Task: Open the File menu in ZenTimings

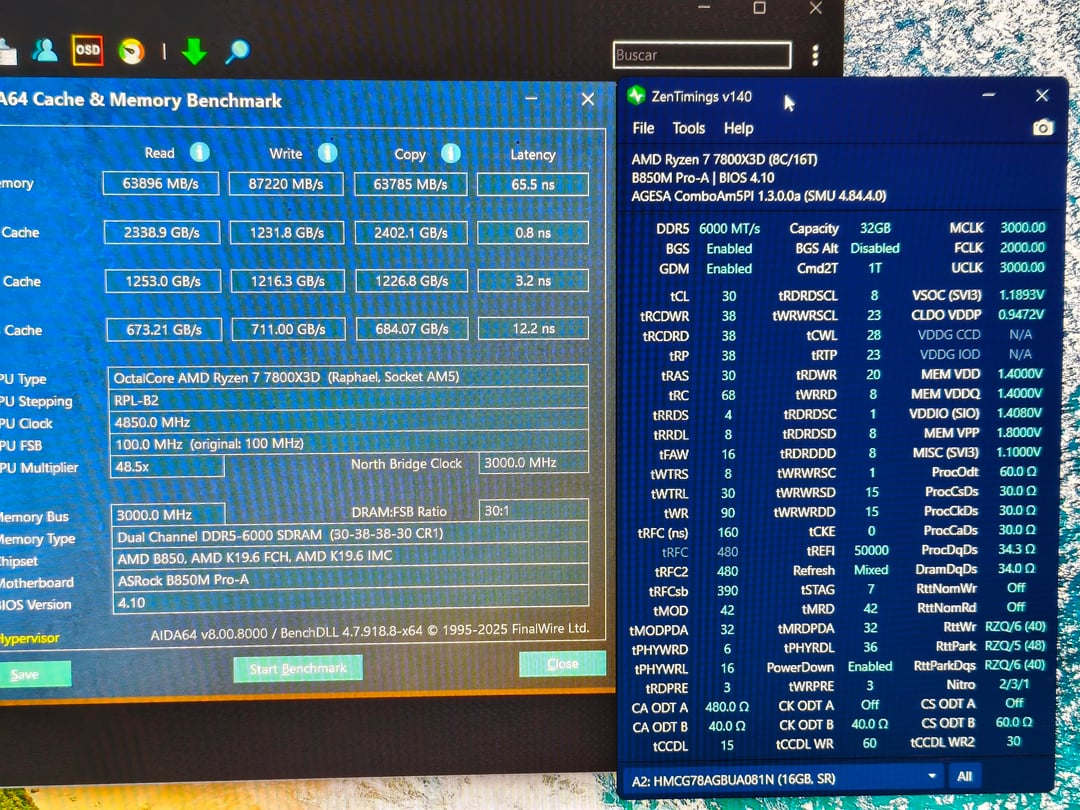Action: pyautogui.click(x=643, y=128)
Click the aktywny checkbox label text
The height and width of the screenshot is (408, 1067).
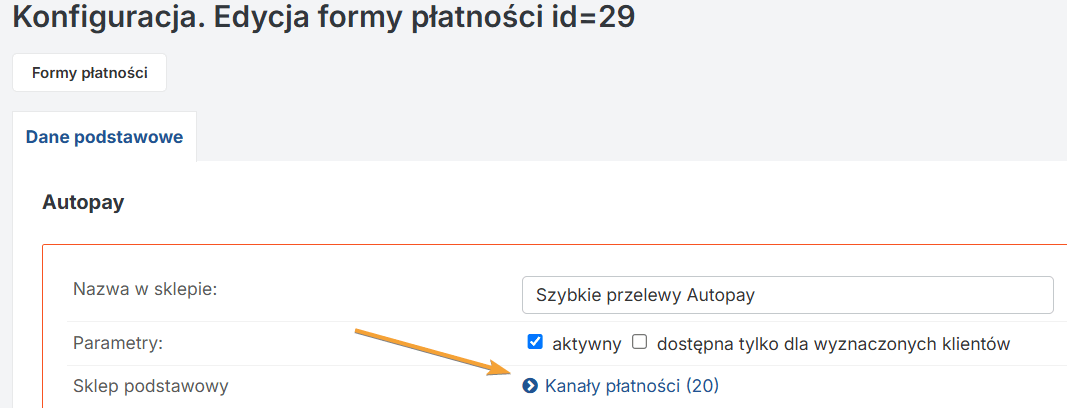click(x=586, y=344)
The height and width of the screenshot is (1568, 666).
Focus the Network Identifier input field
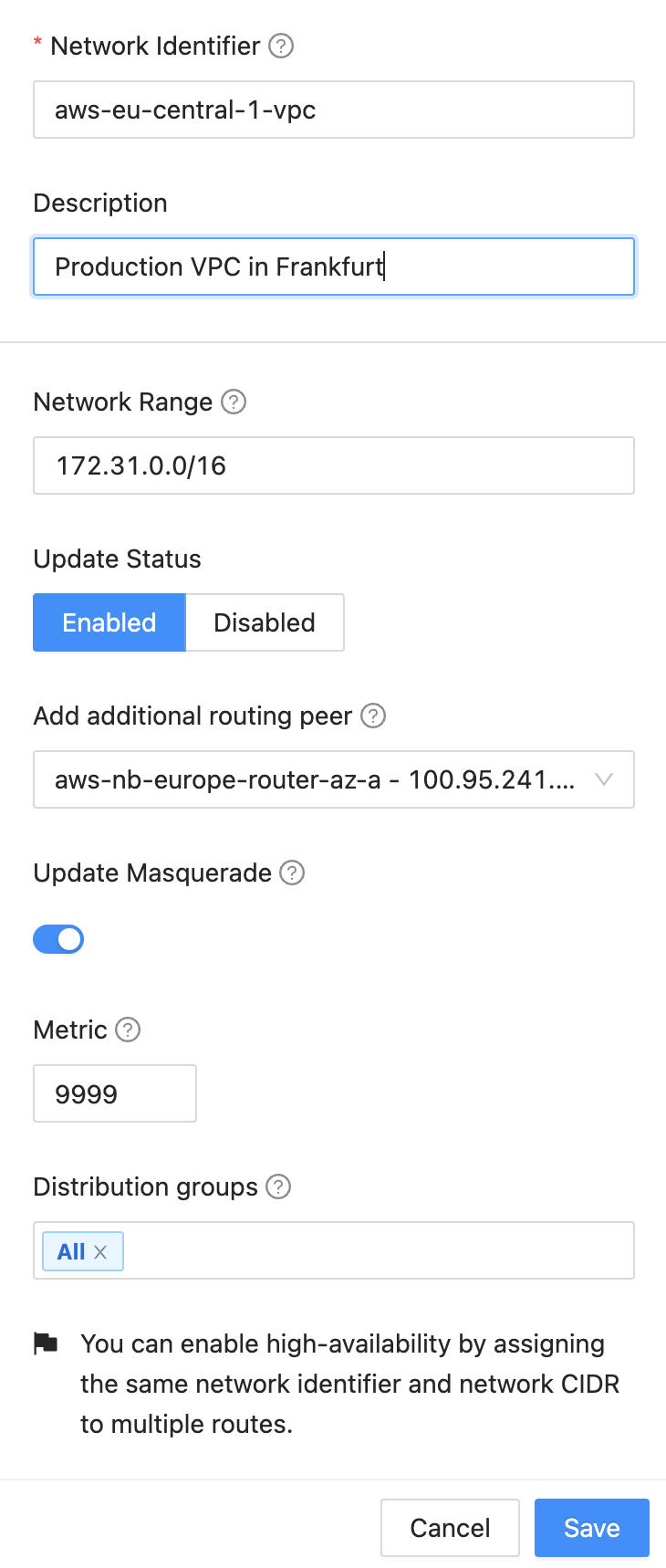click(334, 110)
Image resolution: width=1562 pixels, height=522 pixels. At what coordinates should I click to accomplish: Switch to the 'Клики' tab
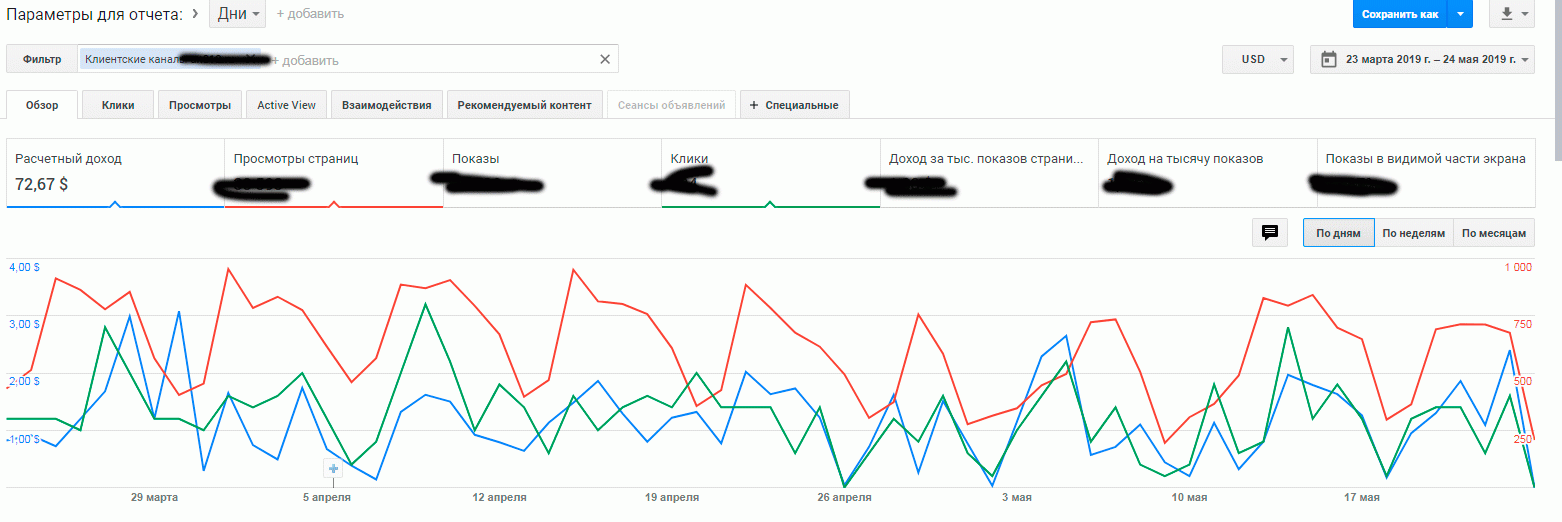point(118,105)
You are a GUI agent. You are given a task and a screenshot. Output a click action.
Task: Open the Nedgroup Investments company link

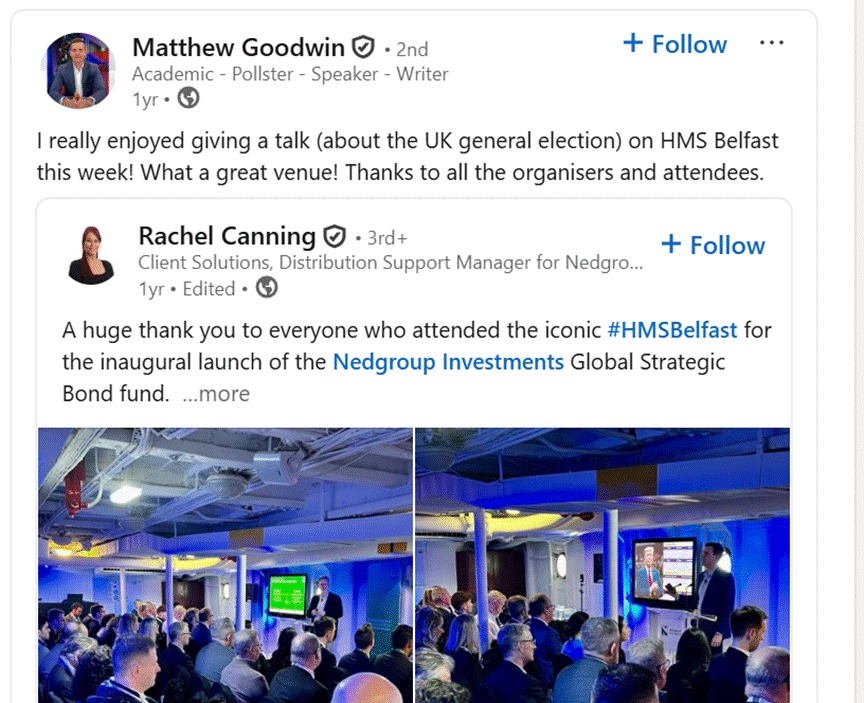point(448,362)
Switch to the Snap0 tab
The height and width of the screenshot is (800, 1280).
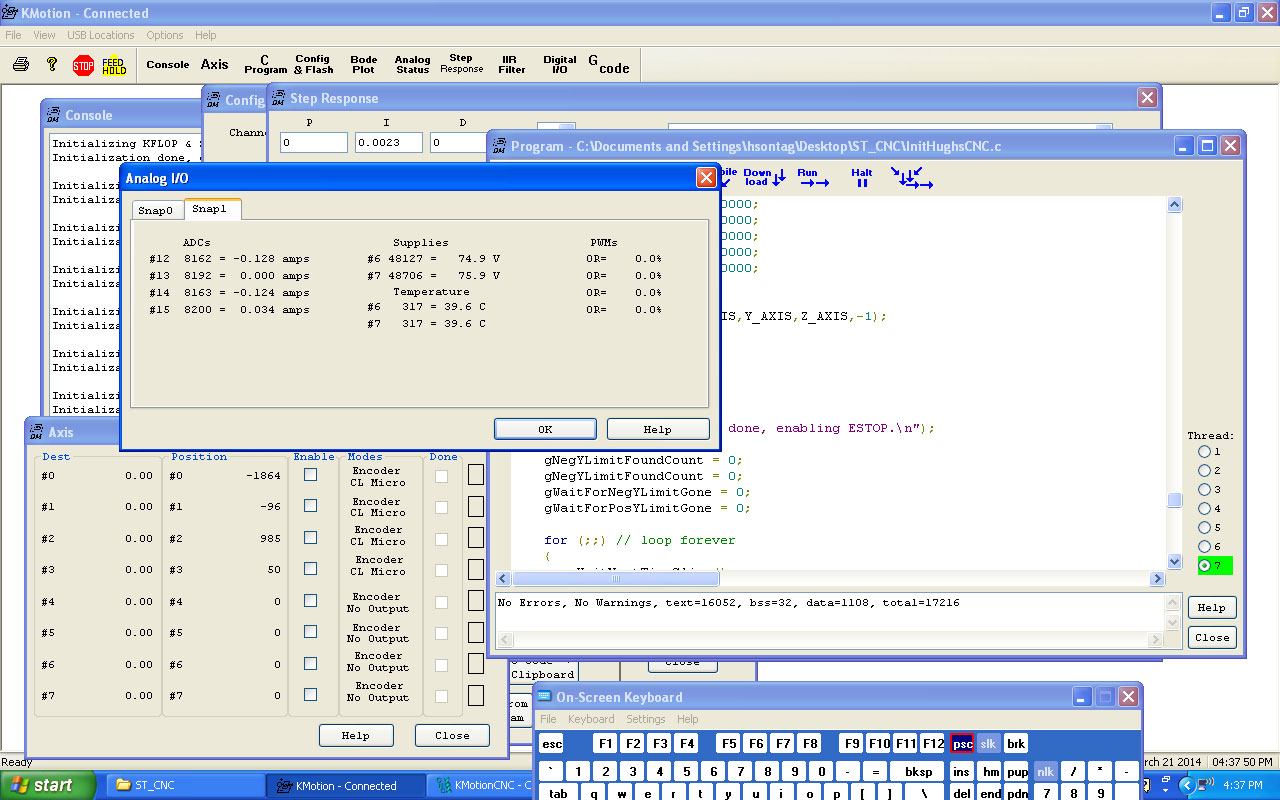(155, 210)
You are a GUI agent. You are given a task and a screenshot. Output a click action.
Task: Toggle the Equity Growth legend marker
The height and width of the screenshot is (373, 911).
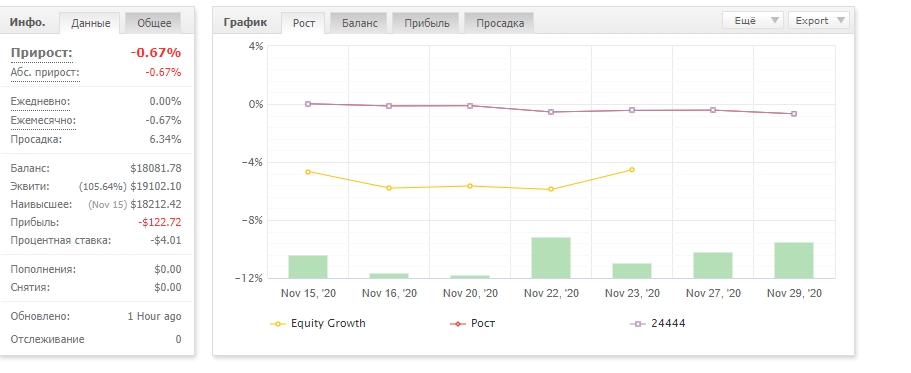coord(279,324)
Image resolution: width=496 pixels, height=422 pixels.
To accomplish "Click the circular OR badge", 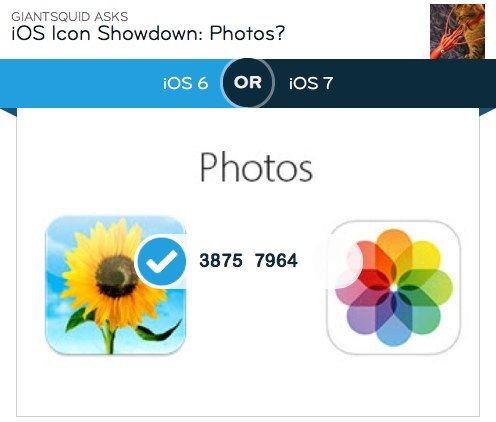I will click(248, 83).
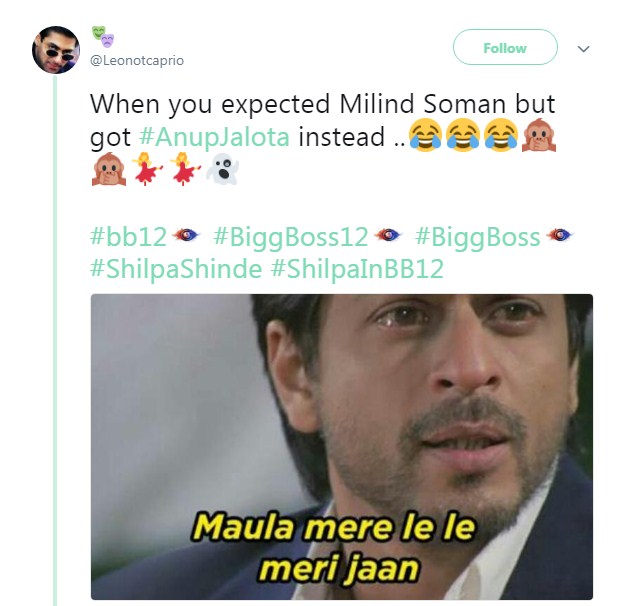Visit the @Leonotcaprio handle link
The height and width of the screenshot is (606, 624).
pos(137,60)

◇ ◇ ◇ ◇ ◇

Exactly as written, repeat the lines from the beginning of the entries up to and including the line with "Switch to the Snap0 tab", but not the pictures.

Task: Open the File menu in ZenTimings

Action: pyautogui.click(x=643, y=128)
Click the aktywny checkbox label text
The height and width of the screenshot is (408, 1067).
click(x=586, y=344)
The height and width of the screenshot is (1568, 666).
Focus the Network Identifier input field
click(334, 110)
Image resolution: width=1562 pixels, height=522 pixels. At what coordinates should I click to accomplish: Switch to the 'Клики' tab
point(118,105)
You are a GUI agent. You are given a task and a screenshot. Output a click action.
Task: Open the Nedgroup Investments company link

point(448,362)
Switch to the Snap0 tab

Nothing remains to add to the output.